Raúl Gil Benito insiste en que las buenas perspectivas de Scholz a día de hoy no pueden interpretarse como una recuperación de la socialdemocracia. De hecho, Scholz es el candidato preferido por los alemanes si hubiera una elección directa, mientras que su partido no cuenta con tan amplia simpatía. Tan solo un 6% confía en el SPD para resolver los problemas de Alemania. «A Scholz solo le sobra el ‘vice’ para ser canciller. Es su mejor carta de presentación», añade. Y en Alemania la experiencia y la seguridad son valores sólidos.

Lo cierto es que Scholz tampoco está haciendo grandes piruetas sino que se está nutriendo de los errores de sus contrincantes. Armin Laschet, el aspirante conservador, con experiencia de gobierno en el Land de Renania del Norte-Westfalia, ha ido de error en error este verano.

En plena crisis de las inundaciones apareció en unas imágenes riéndose mientras el presidente federal, Frank-Walter Steinmeier, hacía unas declaraciones. Sobre Afganistán ha querido marcar distancias con lo que hizo Merkel en 2015 (aquel célebre ‘wir schaffen das‘) cuando la población está conmovida por lo visto en el país asiático. Y así un suma y sigue.

«Ha sido una campaña de bajo nivel. La CDU estaba esperando a los fallos de los otros candidatos. No ha sido agresiva. Ha creído que valía con la bonhomía de Laschet, pero no es así. No ha convencido», afirma Kölling.

A Annalena Baerbock le reprochan su falta de experiencia de gobierno, ya que solo ha sido diputada federal. Despertó una gran expectación al saltar al ruedo como candidata, en lugar de su compañero de partido, Robert Habeck, más experimentado como ministro regional, pero unas acusaciones de plagio y un error a la hora de presentar sus declaraciones fiscales terminaron con su estrella.

Tanto Laschet como Baerbock se enfrentan con dudas dentro de sus propios partidos. Laschet compitió con Markus Söder, jefe del gobierno de Baviera, por ser aspirante a la Cancillería. Y Söder está esperando su caída. Sus posibilidades electorales habrían sido mayores, según los sondeos. Ocurre algo similar a Baerbock con Habeck, si bien el dirigente verde se mantiene discreto y no se inmiscuye como lo hace Söder.

Tres debates, tres candidatos

«La CDU aún puede recuperar fuelle. Ahora empiezan los debates en la televisión. Veremos qué sorpresas nos esperan», apunta Kölling. En estas cuatro semanas hay posibilidad de que haya sorpresas con impacto electoral. Hasta el momento la gestión del coronavirus, con un arranque en el que Alemania era ejemplar y posteriormente vaivenes, obra en favor de los partidos en el gobierno, Unión y SPD.

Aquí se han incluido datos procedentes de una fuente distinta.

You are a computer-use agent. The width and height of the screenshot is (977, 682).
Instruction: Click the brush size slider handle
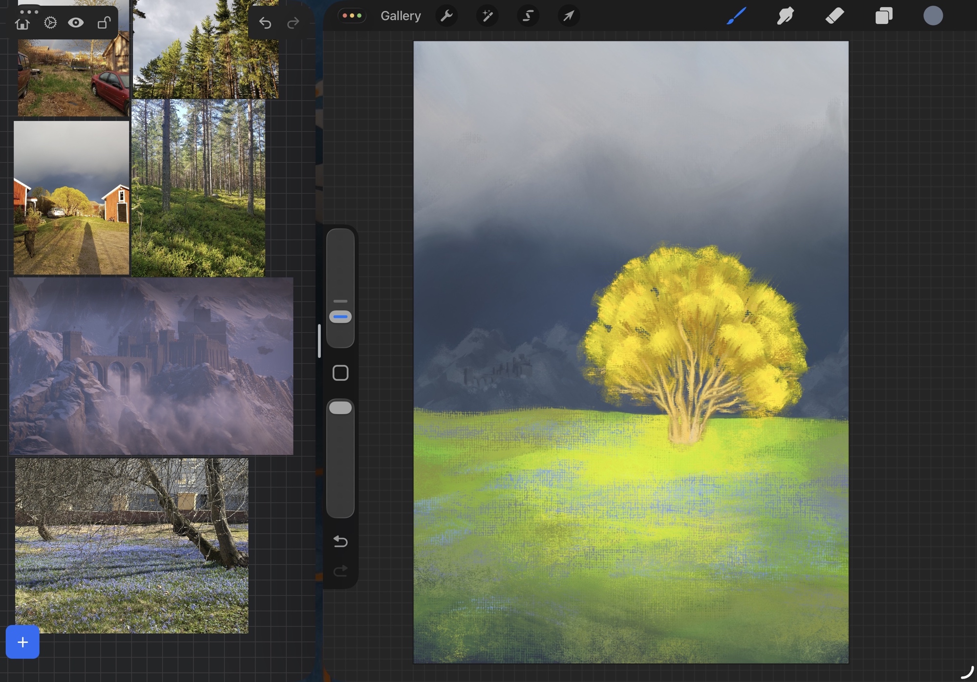[340, 317]
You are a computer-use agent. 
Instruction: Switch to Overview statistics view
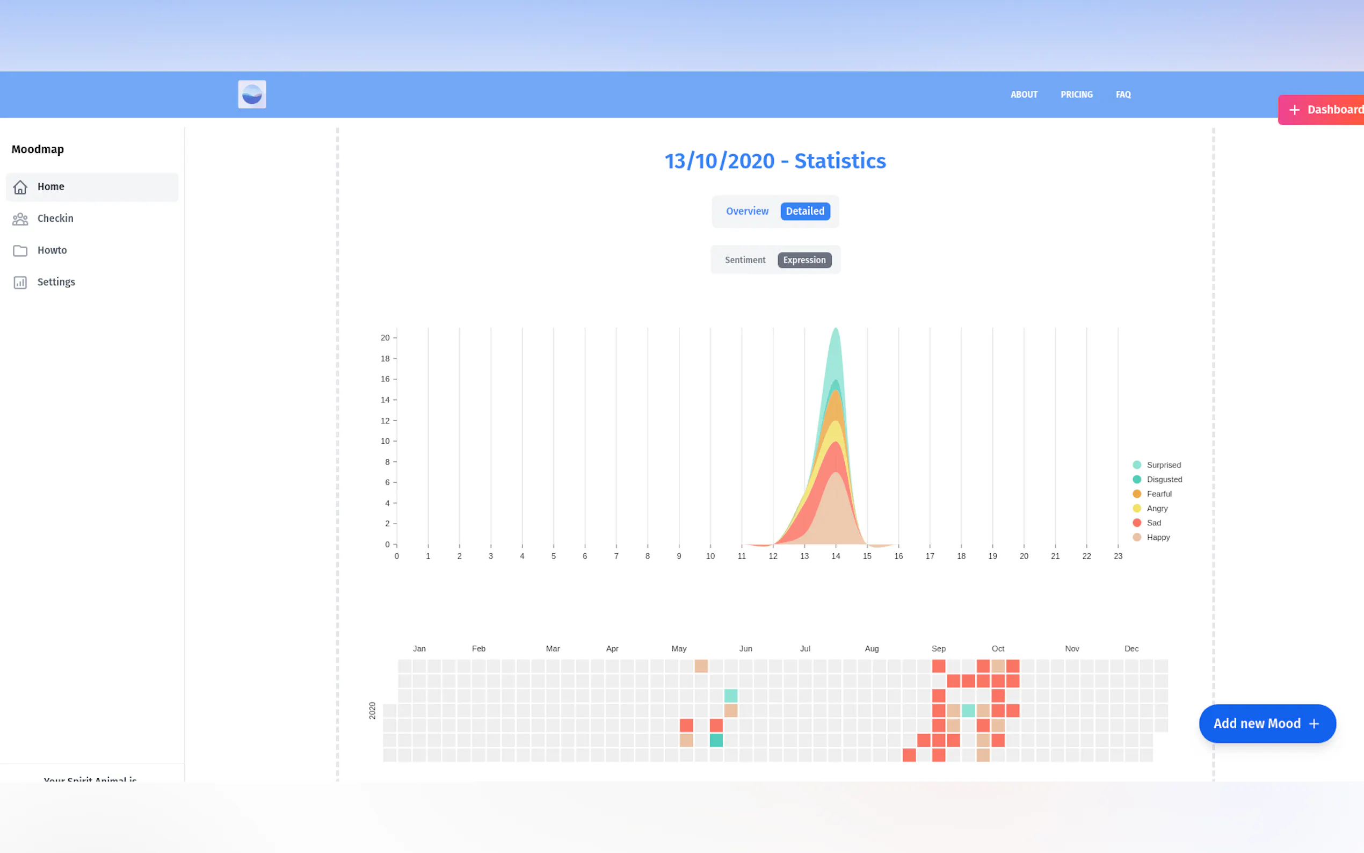click(747, 211)
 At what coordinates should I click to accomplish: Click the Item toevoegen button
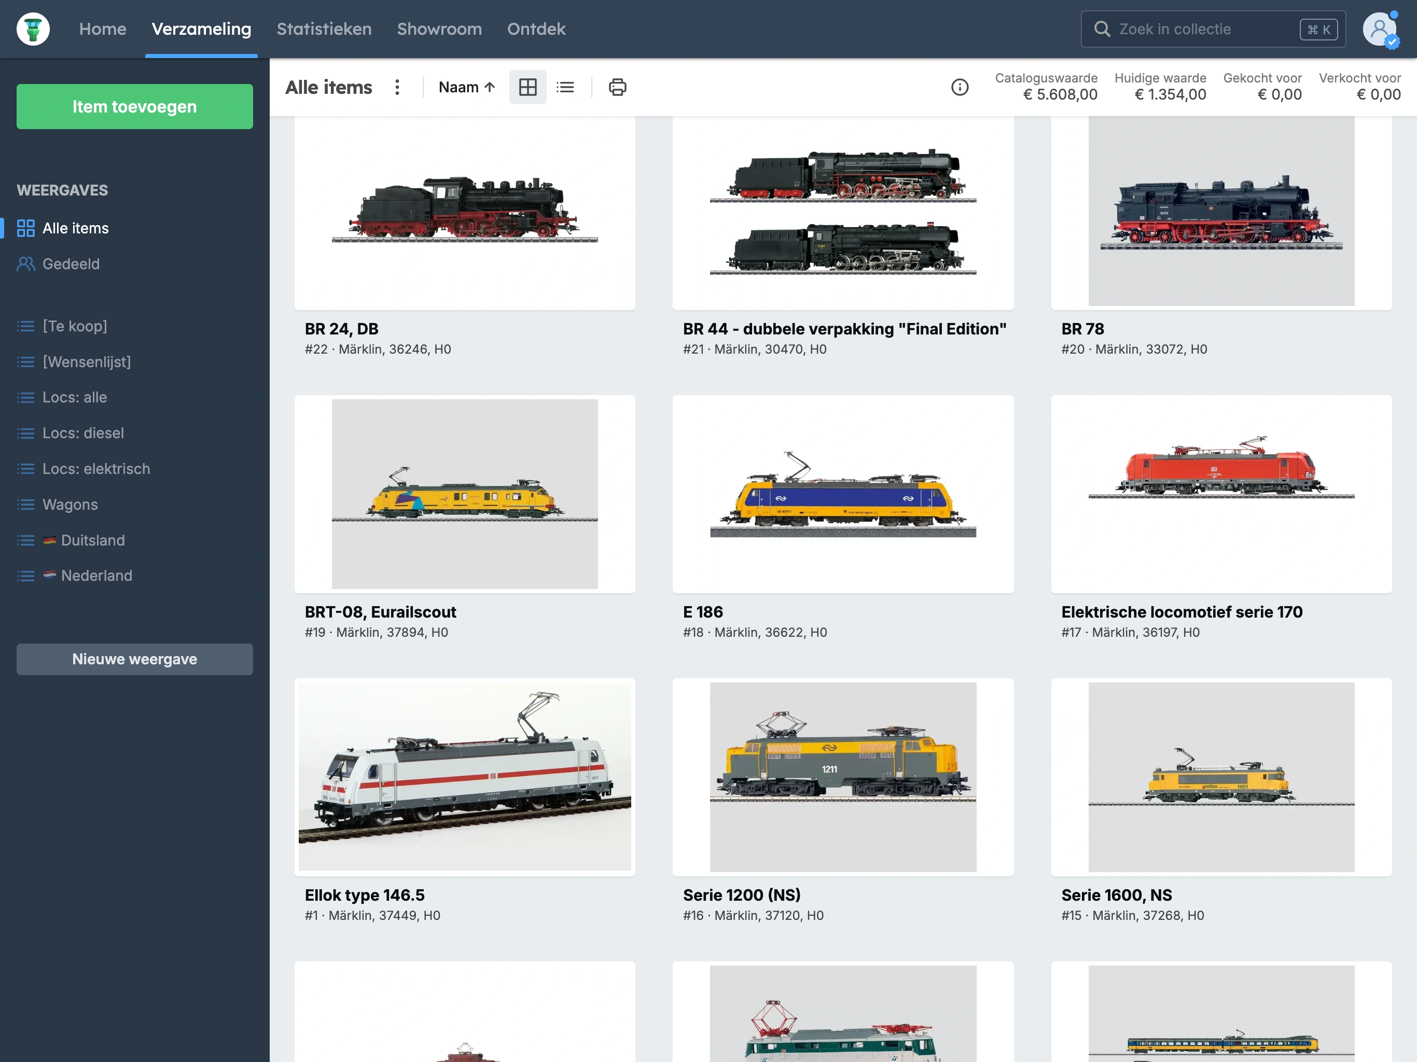point(135,106)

En 2002 la gestión de las inundaciones en el Este junto a la apuesta por un desmarque de la política exterior de EEUU influyeron en la ajustadísima victoria del socialdemócrata Gerhard Schröder sobre el socialcristiano Edmundo Stoiber. Por apenas 6.000 votos.

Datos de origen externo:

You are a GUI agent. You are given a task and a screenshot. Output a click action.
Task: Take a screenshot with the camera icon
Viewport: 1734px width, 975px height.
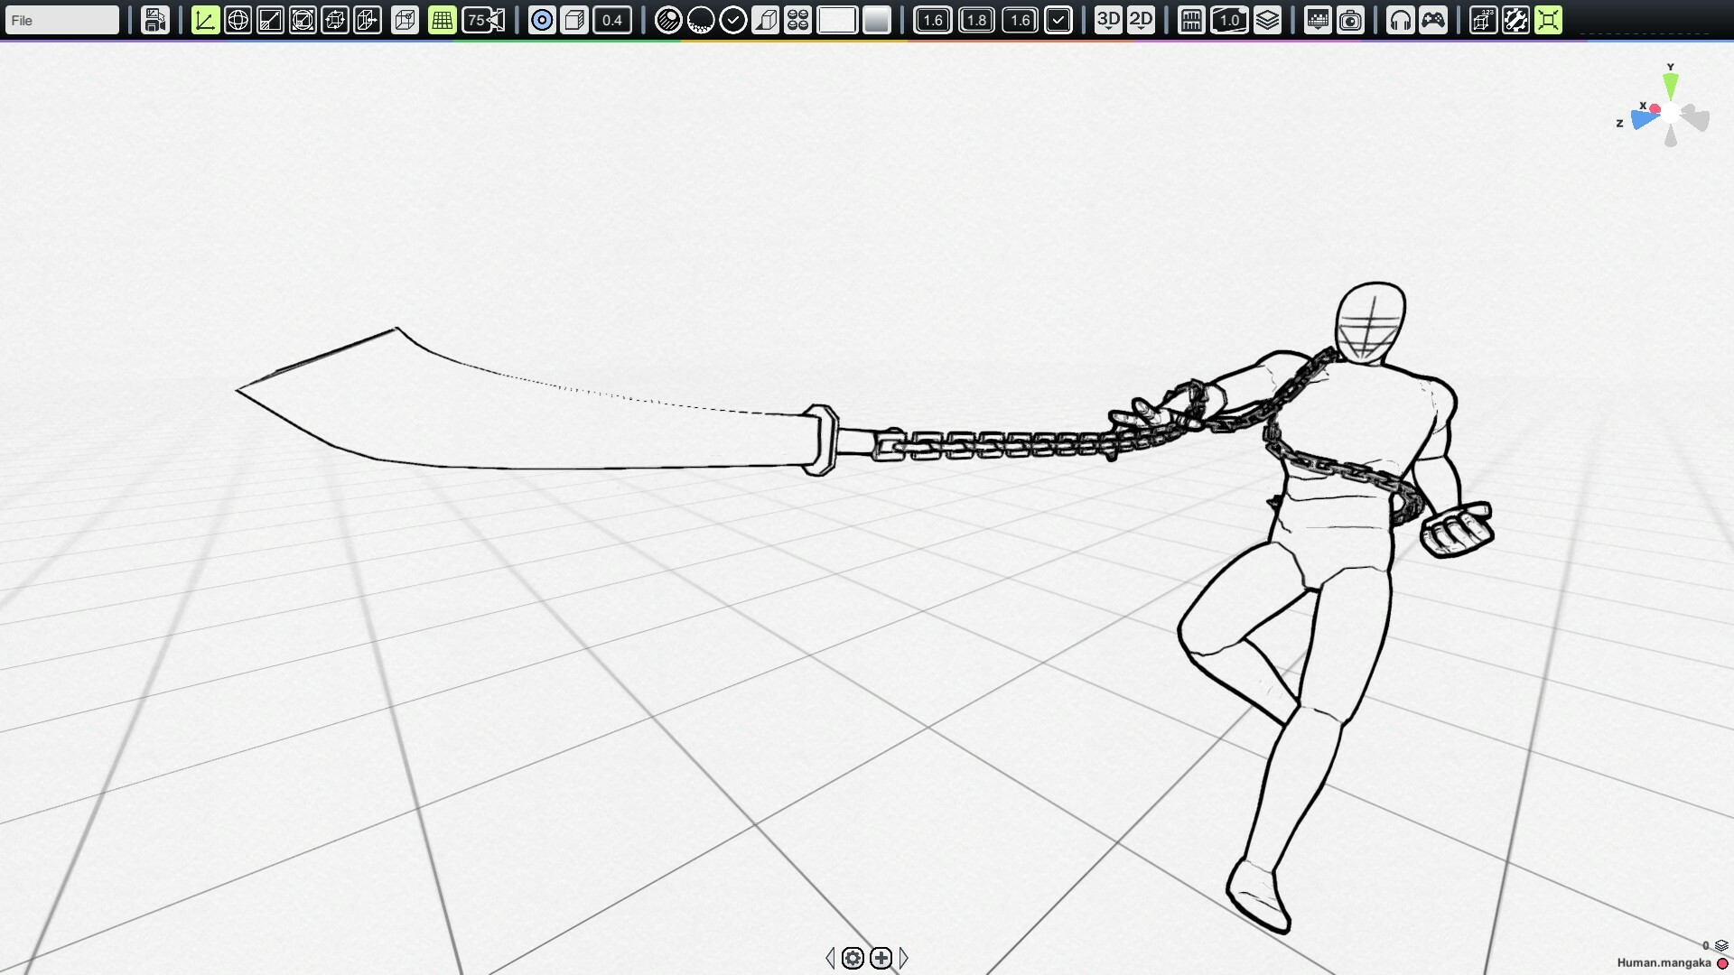tap(1351, 19)
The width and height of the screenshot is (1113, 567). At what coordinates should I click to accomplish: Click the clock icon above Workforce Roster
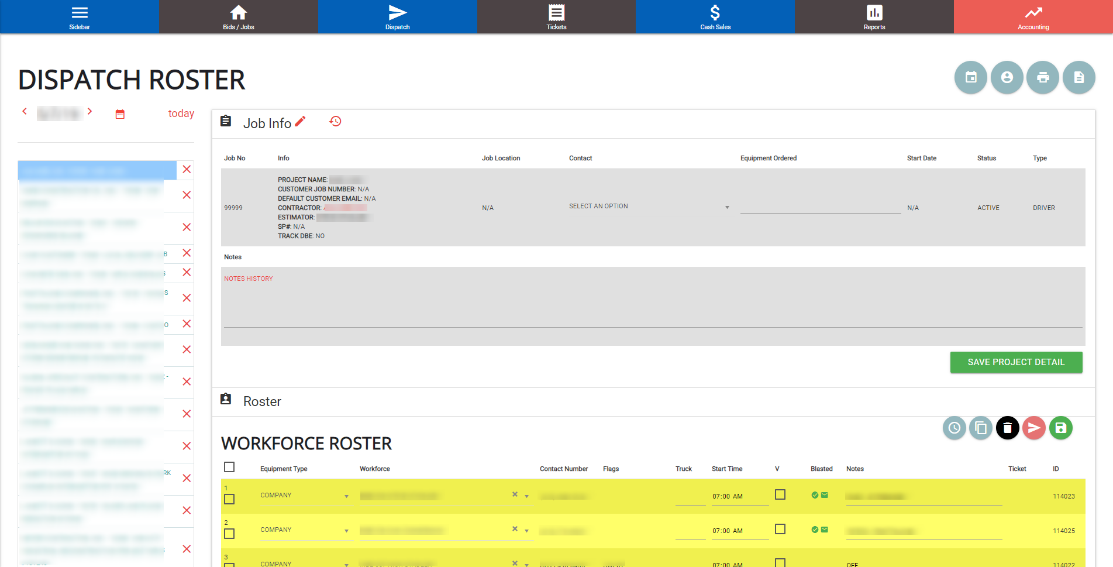(x=954, y=428)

El primero de los tres debates en televisión se celebra este domingo. Los otros tendrán lugar el 12 y el 19 de septiembre. El primero será probablemente el más relevante, si bien de lo que tratarán los candidatos es de no cometer grandes errores.

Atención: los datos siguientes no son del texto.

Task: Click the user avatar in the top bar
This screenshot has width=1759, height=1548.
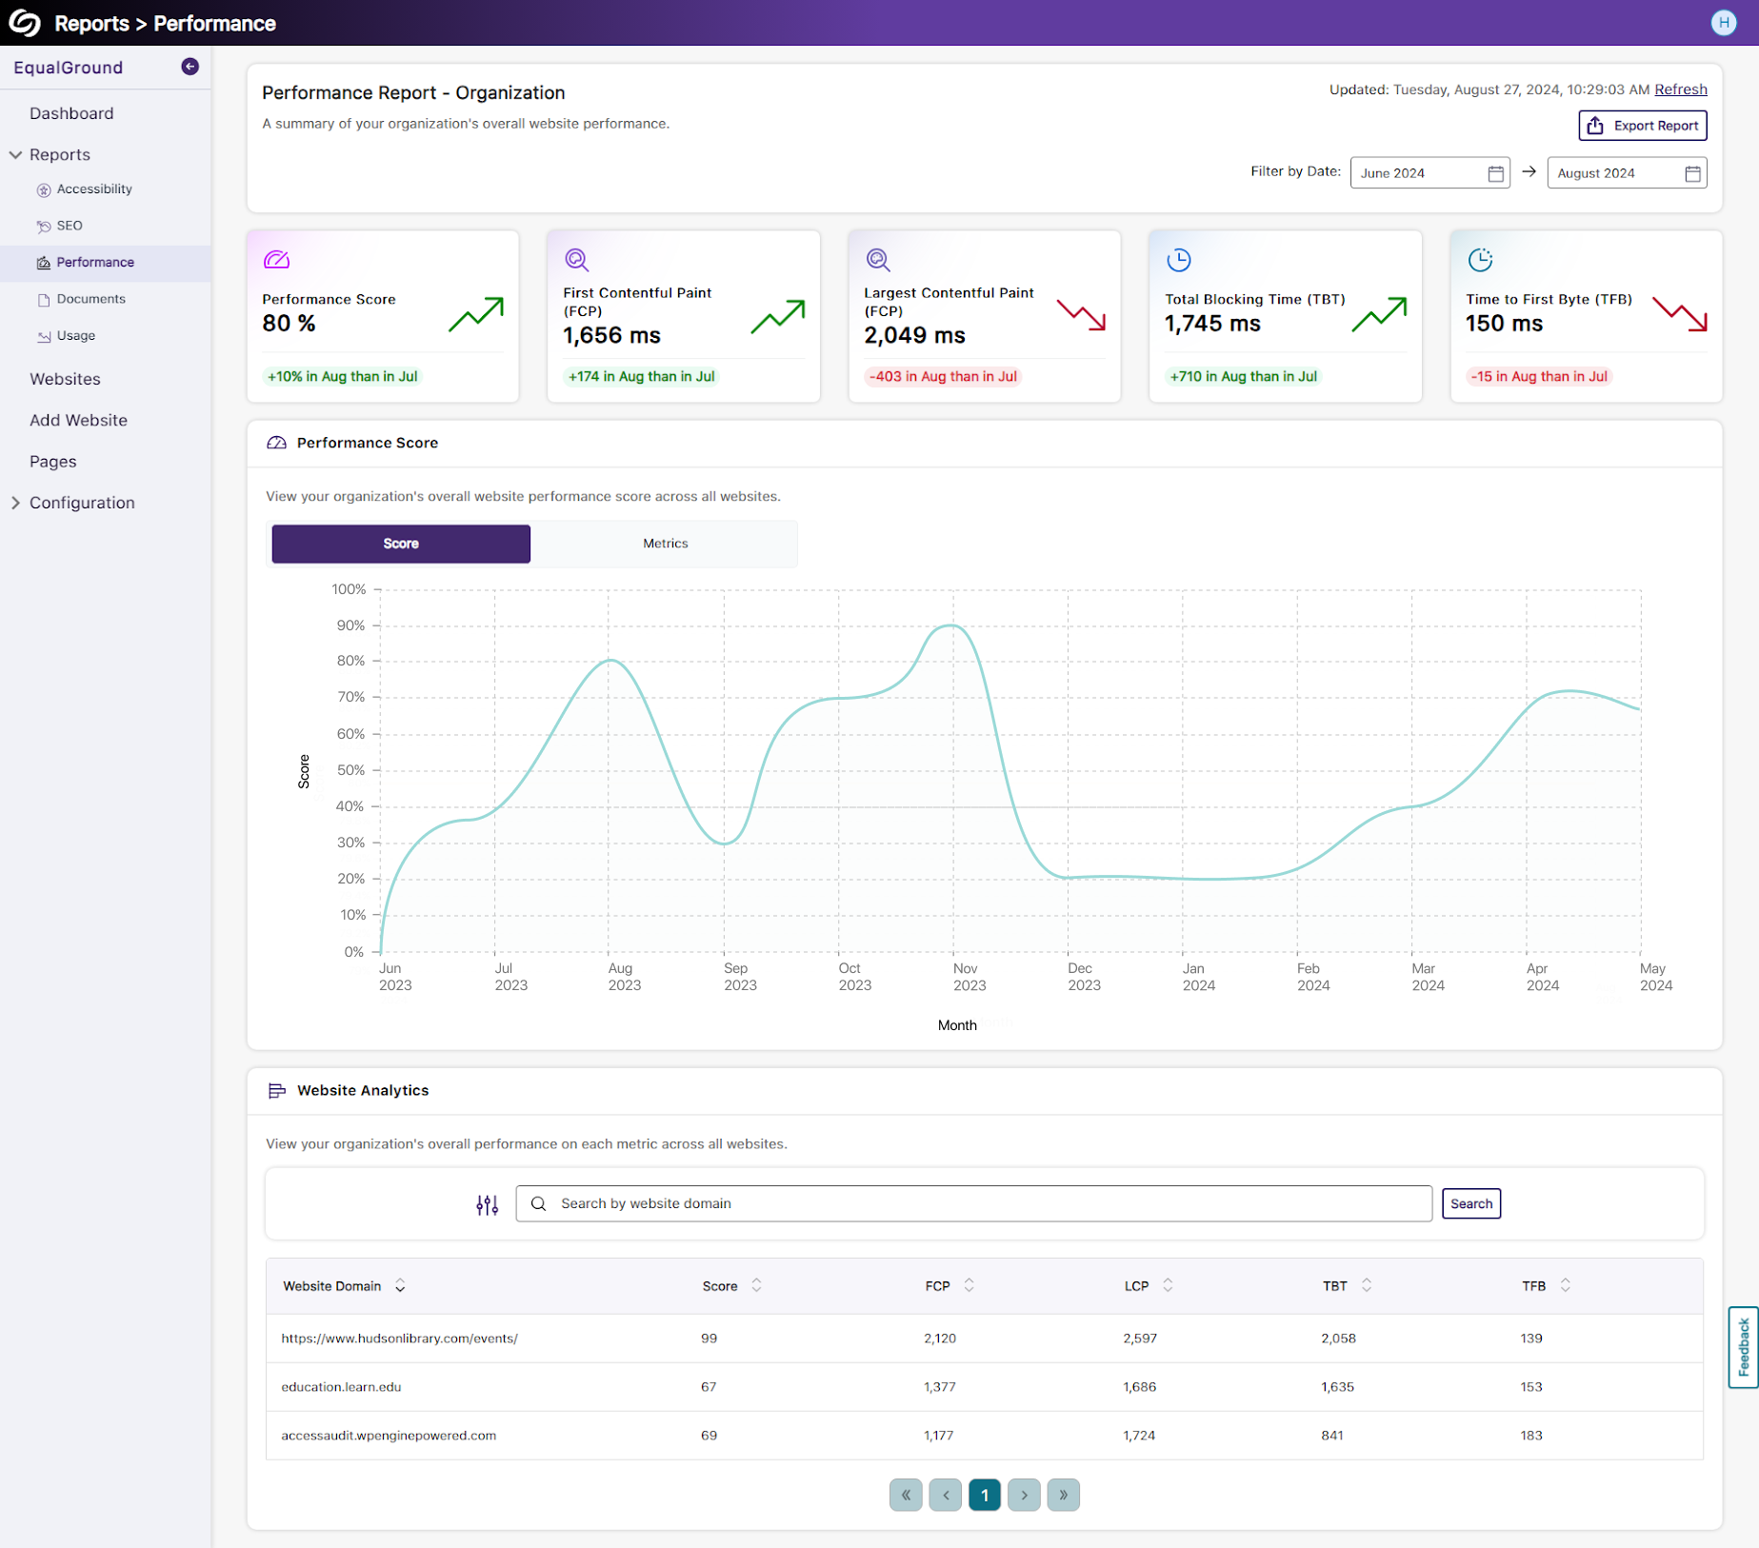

«Cada uno debería tener un objetivo. Laschet ha de dejar a un lado la ansiedad y volver a su esencia. Su ansia de dar imagen de canciller no le va bien. Baerbock ha de ir a morder. Debería decirles a sus rivales que están gobernando y tienen poco de lo que presumir. Y aludir a escándalos como el de la quiebra de Wirecard en el caso de Scholz. Sin parecer muy doberman. Scholz tratará de que todo se acabe cuanto antes. Este debate y los otros dos», señala Raúl Gil.

El candidato socialdemócrata cuenta los días minuto a minuto para esa Elefantenrunde cuando se ven las caras los principales candidatos una vez conocidos los resultados. Sea como sea, las negociaciones para formar gobierno serán prolongadas y arduas. Merkel aún podría ser canciller al empezar 2022.